[Stored records]

--------

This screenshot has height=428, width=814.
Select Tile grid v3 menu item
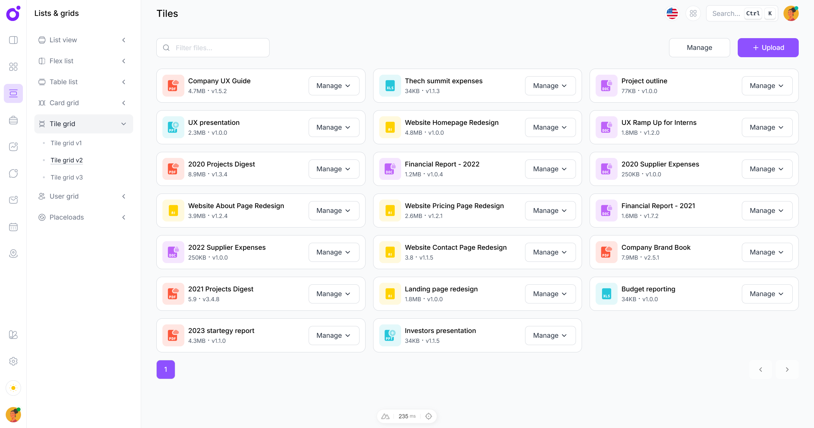66,177
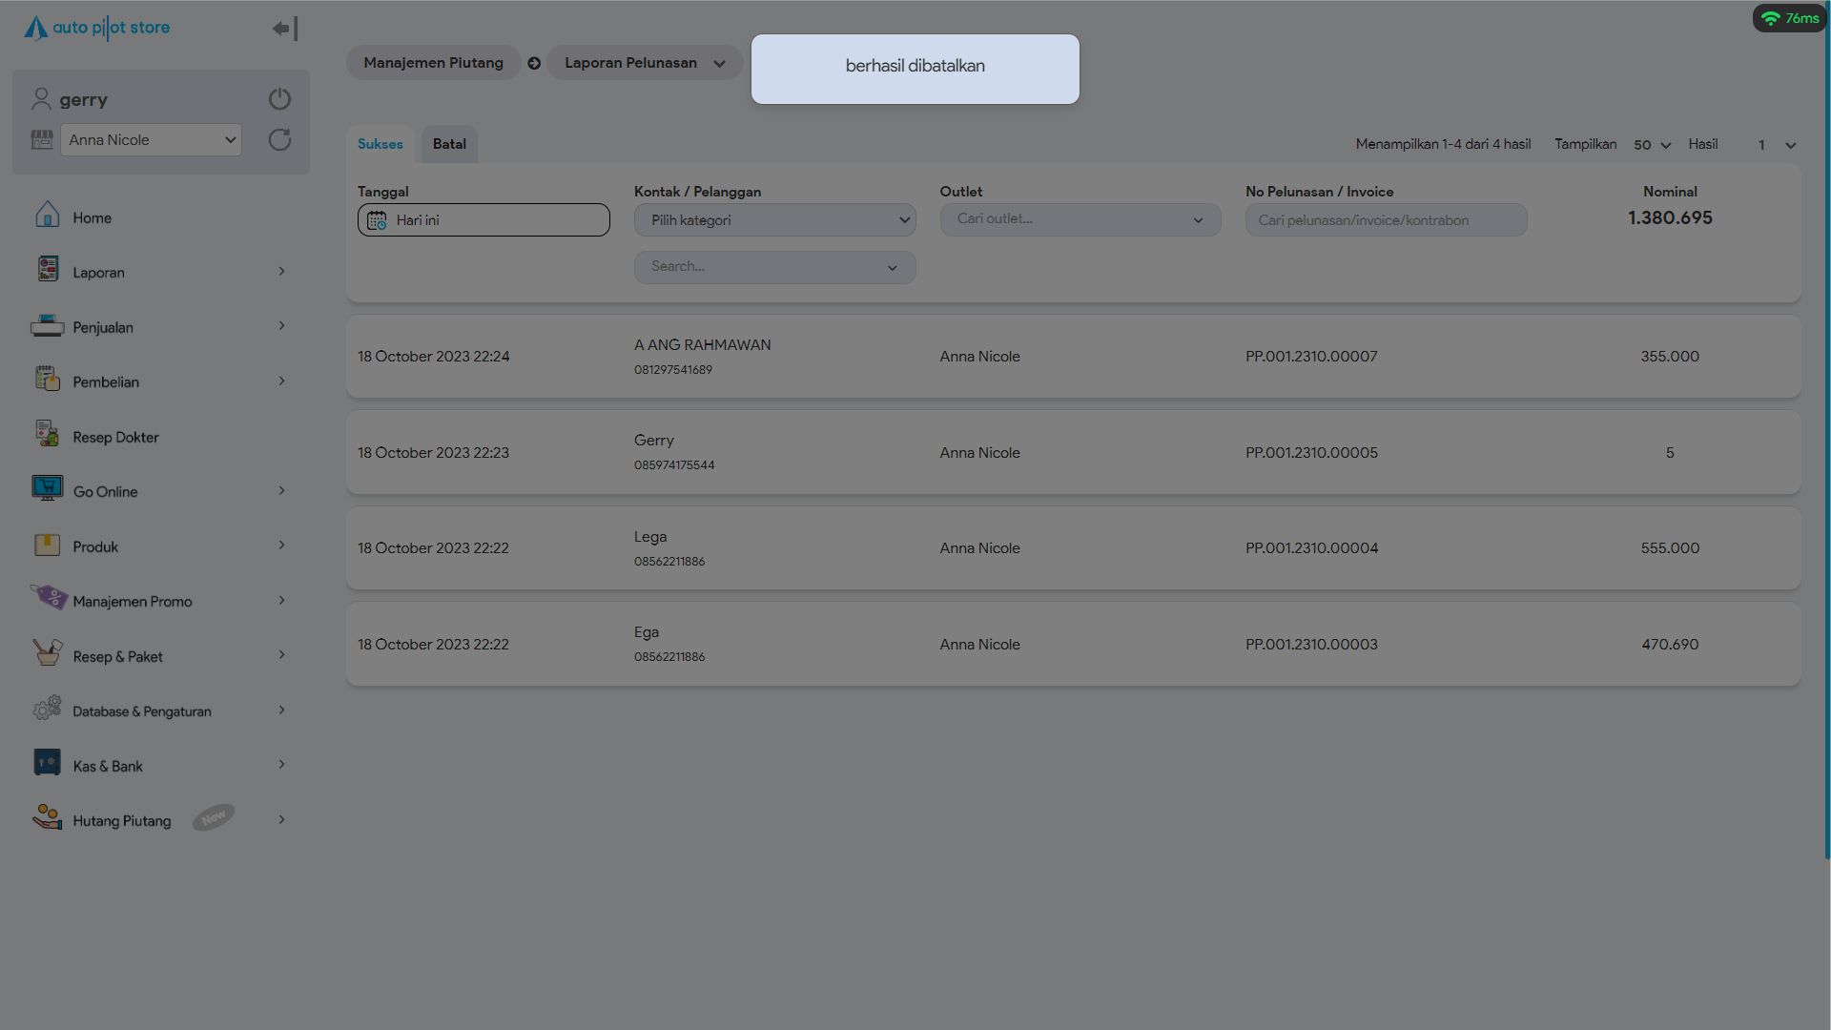The height and width of the screenshot is (1030, 1831).
Task: Click the Cari pelunasan/invoice search field
Action: tap(1386, 220)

--------

[EXERCISE] Each line of the data must be restated exactly, and the pictures must be left out.

[SOLVED EXERCISE]
This screenshot has height=428, width=814.
Select Tile grid v3 menu item
66,177
The height and width of the screenshot is (1030, 1831).
Task: Click the Cari pelunasan/invoice search field
Action: tap(1386, 220)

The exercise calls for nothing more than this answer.